Título: Por um Brasil sem amianto
Autor: D'Angelo, Chico
Fonte: Jornal do Brasil, 18/08/2008, Opinião, p. A10

DEPUTADO FEDERAL (PT-RJ), MÉDICO, EX-SECRETÁRIO DE SAÚDE DE NITERÓI E RELATOR DE DOIS PROJETOS QUE PROPÕEM A PROIBIÇÃO DO AMIANTO NO BRASIL

Há algumas verdades absolutas que parecem ser esquecidas quando questões polêmicas mobilizam certos setores da sociedade, especialmente, quando poderá ocorrer significativa perda financeira para alguns dos envolvidos. Uma dessas verdades absolutas estabelece: a saúde do trabalhador e do consumidor do país deve estar sempre acima de qualquer fator. É óbvio. Não há espaço para retórica, muito menos para a relativização do tema.

No entanto, na discussão sobre a proibição do uso do amianto em setores da indústria e da comercialização de produtos feitos com o mineral, o princípio inexorável acerca da saúde de seres humanos tem sido posto de lado em nome de uma indisfarçável luta pela manutenção da saúde financeira dos que fabricam itens com a matéria-prima. Trata-se de um universo amplo que inclui produtos que vão de telhas e peças da indústria automotiva a material escolar, que colocam trabalhadores e consumidores -­ crianças, inclusive -­ em risco.

O mal que o amianto faz já foi comprovado pela ciência: a Organização Mundial de Saúde o classifica como agente cancerígeno e uma das maiores causas de câncer ocupacional no mundo. E só no Brasil, um dos cinco maiores utilizadores e fornecedores do produto no planeta, já matou mais de 3 mil trabalhadores Enquanto os projetos nas últimas três décadas. A doença que mais óbitos provocou foi o mesotelioma de pleura, tumor maligno com período de latência que pode variar entre 15 e 40 anos.

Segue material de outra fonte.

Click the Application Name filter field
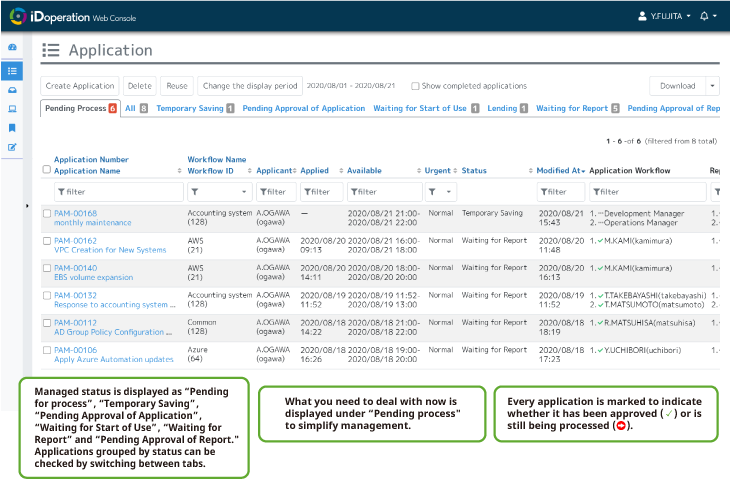This screenshot has height=490, width=730. 118,191
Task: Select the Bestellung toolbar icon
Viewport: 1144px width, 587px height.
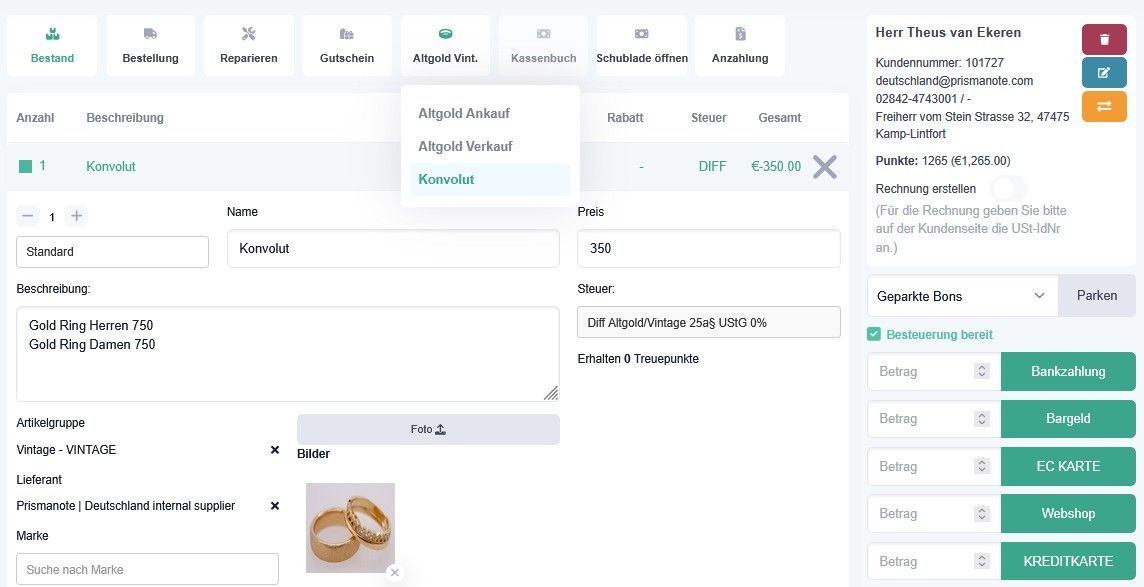Action: pyautogui.click(x=150, y=44)
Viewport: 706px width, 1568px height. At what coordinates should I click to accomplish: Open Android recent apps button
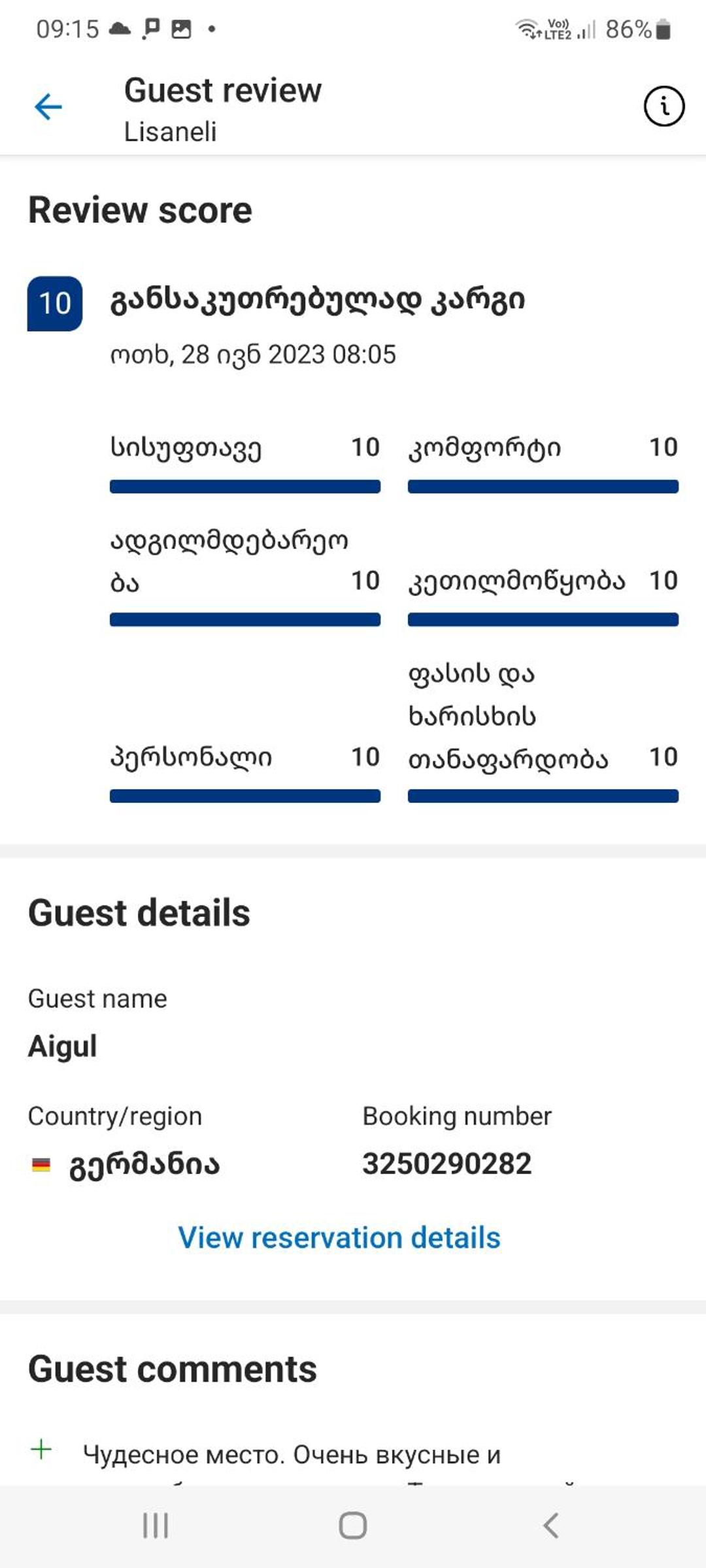pos(156,1526)
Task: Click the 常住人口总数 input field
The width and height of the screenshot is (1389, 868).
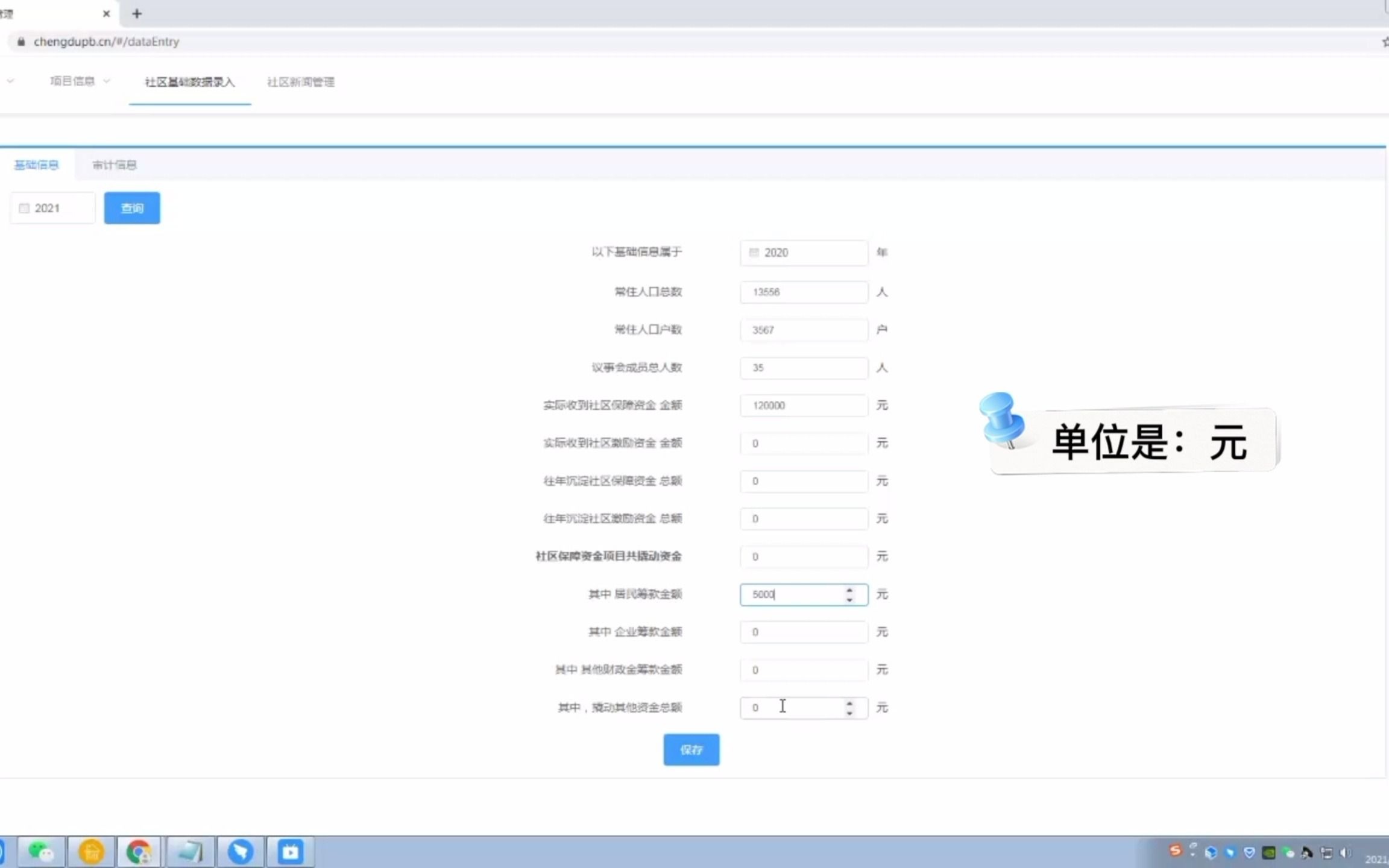Action: [803, 292]
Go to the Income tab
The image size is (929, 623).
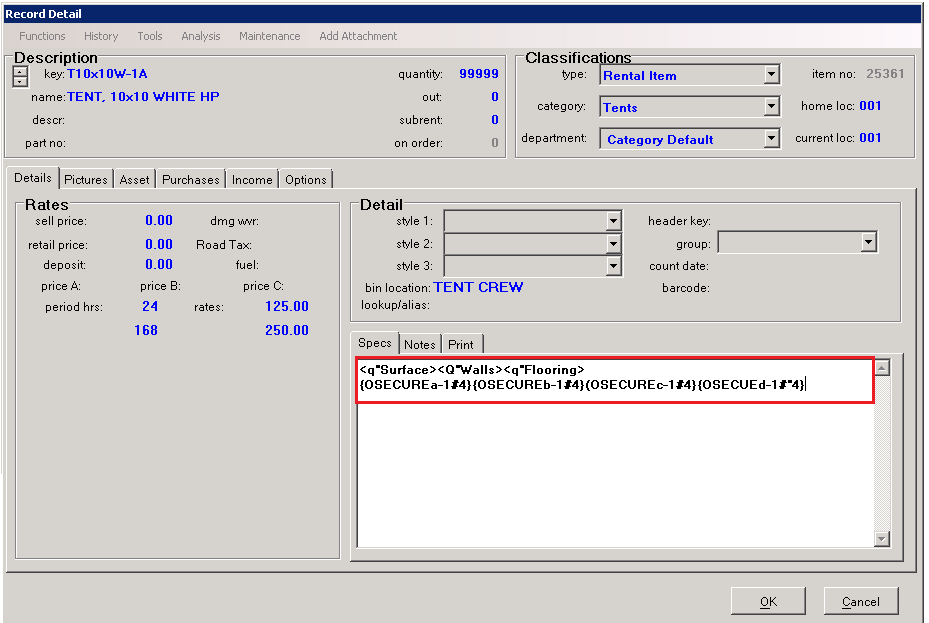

Também há registros de asbestose (doença crônica pulmonar) e câncer do pulmão e do aparelho digestivo. Em vários países, não há mais debate: o amianto é proibido pela União Européia, Argentina, Uruguai e Chile. Aqui, a polêmica, alimentada pelos que têm interesse econômico no uso do material, ainda expõe brasileiros ao risco de morte. Os que defendem o "uso controlado" ignoram o fato de que cientistas afirmam que não há níveis seguros de tolerância, o que torna o argumento peça de retórica.

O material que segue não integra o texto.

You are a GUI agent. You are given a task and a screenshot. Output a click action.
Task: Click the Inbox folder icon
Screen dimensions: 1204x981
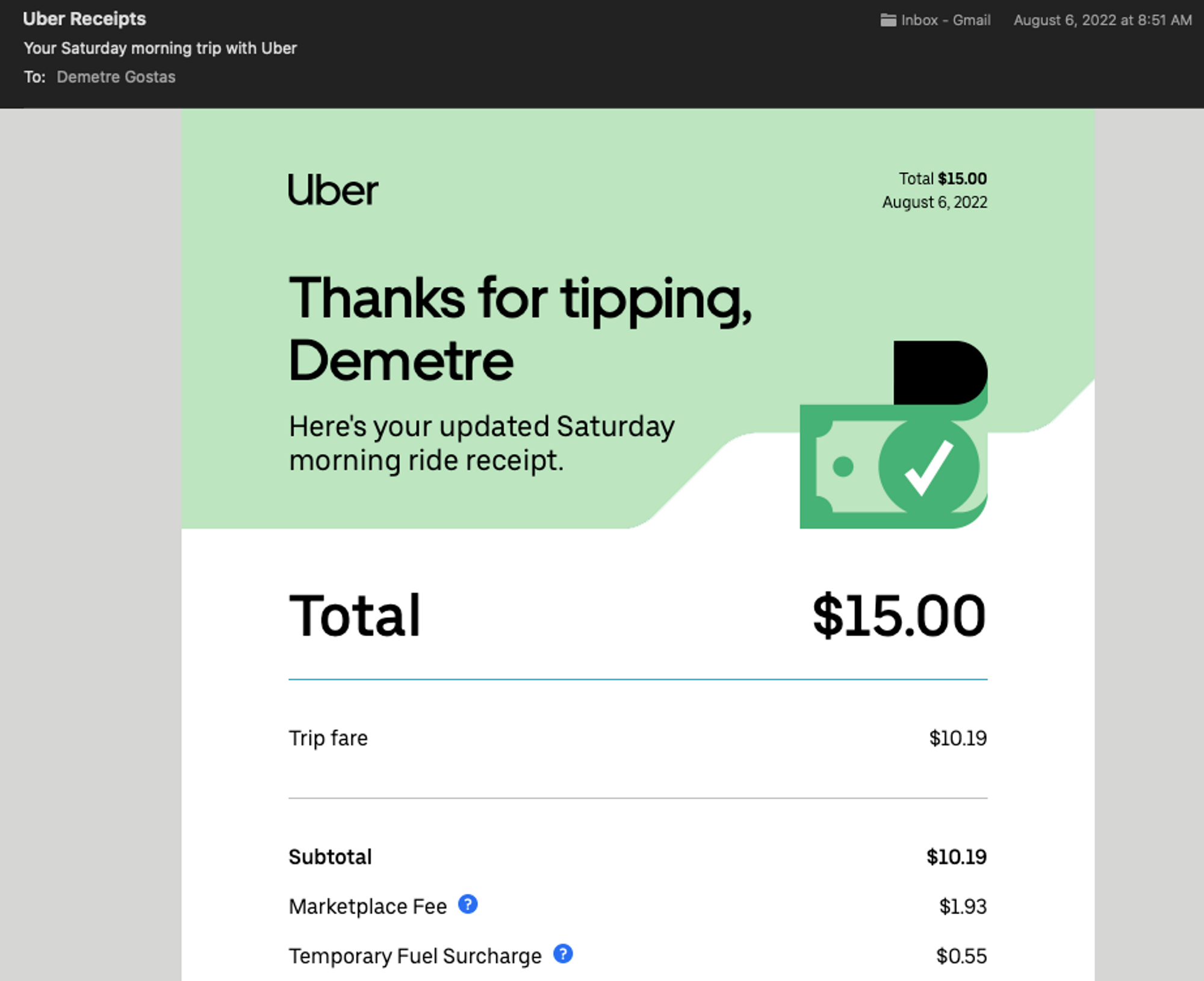tap(888, 20)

Como deputado federal, sou relator de dois projetos de lei que propõem a proibição do amianto em todo o território nacional. Enquanto os projetos tramitam na Câmara e, no país, segue o debate, são cada vez mais urgentes a tomada de consciência por parte das autoridades e da sociedade e a ênfase no fato de que há alternativas de matéria prima para as indústrias.

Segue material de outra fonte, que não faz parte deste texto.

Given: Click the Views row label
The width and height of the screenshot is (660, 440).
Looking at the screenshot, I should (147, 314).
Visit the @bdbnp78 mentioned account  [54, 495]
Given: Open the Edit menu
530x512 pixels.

A argumentação de que a proibição do produto levaria ao desemprego trata de um problema real. Mas é dever do Estado se empenhar em criar ações que contemplem, em caráter de urgência, os trabalhadores do setor, com programas de requalificação e realocação da mão de obra, uma vez que lidamos com uma questão de saúde pública.

É possível um Brasil sem amianto com trabalho e vida saudável.